I've been typing up some original research and placing it on "pages" at this blog, which can be viewed to your right. Someday I'll have to organize it somehow, but for now it is falling alphabetically by the first letter of the first word. Some of these families I've discussed such as Abijah Pinkham and the Dudleys. The two most recent additions are for William Wallis and Philip Yeaton. Philip is a Yeaton that ought to have, but did not, appeared in my article on the Yeatons. [It's your choice on how to grade a genealogist. I missed a key record, the 1790 census for this man because it was under Eten and not Yeaton. Careless or bad luck? Your choice].

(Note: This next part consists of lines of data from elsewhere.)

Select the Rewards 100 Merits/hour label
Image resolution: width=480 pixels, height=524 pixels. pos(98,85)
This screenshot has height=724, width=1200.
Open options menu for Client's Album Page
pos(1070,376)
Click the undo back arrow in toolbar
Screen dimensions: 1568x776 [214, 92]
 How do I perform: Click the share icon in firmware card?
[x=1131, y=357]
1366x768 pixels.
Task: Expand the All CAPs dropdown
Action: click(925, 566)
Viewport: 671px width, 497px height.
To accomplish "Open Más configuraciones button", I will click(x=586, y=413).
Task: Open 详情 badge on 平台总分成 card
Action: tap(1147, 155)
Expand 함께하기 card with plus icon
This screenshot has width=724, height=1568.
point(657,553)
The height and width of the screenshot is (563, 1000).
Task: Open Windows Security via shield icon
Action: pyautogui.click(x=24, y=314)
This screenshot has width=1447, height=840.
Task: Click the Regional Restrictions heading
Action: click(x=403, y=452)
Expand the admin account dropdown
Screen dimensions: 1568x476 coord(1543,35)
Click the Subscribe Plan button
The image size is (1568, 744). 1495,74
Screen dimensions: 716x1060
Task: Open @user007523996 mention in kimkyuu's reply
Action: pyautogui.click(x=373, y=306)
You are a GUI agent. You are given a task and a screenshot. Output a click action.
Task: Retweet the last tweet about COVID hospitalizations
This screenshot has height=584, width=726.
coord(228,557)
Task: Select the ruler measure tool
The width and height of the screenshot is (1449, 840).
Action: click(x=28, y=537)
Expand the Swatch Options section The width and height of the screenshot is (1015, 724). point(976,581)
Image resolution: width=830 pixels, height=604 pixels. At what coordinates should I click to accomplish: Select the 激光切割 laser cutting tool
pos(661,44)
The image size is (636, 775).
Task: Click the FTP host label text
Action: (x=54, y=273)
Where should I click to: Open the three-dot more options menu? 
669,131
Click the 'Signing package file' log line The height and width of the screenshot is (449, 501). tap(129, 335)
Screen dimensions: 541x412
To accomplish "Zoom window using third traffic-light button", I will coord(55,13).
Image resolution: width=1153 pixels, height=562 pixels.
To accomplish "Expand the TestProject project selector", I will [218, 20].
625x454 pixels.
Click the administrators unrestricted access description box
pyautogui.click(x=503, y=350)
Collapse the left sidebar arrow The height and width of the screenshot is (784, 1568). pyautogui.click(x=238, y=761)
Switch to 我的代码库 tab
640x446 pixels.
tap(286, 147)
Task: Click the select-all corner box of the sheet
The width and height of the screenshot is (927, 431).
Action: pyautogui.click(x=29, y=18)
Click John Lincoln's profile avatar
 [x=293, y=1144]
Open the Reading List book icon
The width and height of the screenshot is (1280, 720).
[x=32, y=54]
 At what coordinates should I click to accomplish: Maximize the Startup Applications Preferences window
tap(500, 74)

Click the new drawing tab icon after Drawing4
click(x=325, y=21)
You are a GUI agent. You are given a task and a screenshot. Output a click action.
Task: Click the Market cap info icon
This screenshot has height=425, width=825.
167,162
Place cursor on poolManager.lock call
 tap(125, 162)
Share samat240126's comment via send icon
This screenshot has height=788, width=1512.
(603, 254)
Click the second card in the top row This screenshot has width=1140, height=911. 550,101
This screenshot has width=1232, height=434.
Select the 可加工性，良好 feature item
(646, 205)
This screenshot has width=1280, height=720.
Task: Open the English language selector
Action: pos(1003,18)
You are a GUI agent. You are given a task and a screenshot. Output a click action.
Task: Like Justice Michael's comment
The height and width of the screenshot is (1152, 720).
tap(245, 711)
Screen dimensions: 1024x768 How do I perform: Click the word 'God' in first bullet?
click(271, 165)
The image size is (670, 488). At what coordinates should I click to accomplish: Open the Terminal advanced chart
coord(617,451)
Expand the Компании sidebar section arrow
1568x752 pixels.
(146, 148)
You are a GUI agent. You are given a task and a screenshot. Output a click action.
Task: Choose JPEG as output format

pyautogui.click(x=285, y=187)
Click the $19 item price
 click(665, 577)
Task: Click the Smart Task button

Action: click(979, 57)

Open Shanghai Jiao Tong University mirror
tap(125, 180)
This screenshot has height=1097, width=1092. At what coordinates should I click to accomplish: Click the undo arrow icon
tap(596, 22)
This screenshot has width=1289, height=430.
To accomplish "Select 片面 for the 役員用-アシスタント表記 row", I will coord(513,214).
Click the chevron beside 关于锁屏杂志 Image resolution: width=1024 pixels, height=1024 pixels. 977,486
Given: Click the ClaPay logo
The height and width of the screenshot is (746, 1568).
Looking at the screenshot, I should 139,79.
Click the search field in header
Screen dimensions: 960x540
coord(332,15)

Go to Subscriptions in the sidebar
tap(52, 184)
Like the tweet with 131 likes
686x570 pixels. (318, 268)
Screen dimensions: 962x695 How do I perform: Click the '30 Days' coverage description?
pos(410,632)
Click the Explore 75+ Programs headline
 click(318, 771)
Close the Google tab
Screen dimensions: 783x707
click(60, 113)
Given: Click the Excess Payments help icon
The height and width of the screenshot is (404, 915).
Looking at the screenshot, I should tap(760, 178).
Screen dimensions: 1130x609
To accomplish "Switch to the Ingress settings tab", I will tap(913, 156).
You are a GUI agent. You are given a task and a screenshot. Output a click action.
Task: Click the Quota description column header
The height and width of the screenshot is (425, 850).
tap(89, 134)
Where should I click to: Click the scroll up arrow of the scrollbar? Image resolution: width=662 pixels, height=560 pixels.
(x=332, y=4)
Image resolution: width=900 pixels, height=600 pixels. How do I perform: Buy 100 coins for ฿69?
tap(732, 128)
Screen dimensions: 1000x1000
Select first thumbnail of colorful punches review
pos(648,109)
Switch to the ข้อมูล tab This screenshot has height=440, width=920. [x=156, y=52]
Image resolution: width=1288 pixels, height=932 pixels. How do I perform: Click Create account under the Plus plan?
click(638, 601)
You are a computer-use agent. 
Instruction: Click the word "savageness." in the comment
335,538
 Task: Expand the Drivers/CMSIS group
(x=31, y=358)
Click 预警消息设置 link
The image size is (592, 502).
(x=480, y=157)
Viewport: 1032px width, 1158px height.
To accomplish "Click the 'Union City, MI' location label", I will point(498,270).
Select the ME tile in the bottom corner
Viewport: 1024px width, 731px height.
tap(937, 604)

William Wallis is the first of, what I hope will be, several Wallis entries that will act like an article. As I write up each family, I can hyperlink them together. I'm using an abbreviated Harvard style of footnotes (that is, embedded footnotes, the first of which has the full citation, and a shortened form thereafter).
My trepidation about this is as follows: During my research with the Pinkhams and Yeatons, families are never static. Sometimes you discover something on family A that completely changes how you see family B. In a printed article, it is all done, but in this format, I may be changing things around as I go. I will include a last edit date on the Wallis articles. For instance, I haven't really banged out all the Blaisdell/Blazo deeds yet.
I make a ton of typos since I am editing myself. I also find that my writing may be unclear, so again, I may be editing things indefinitely.
That being said, I thought this would be an experiment worth trying.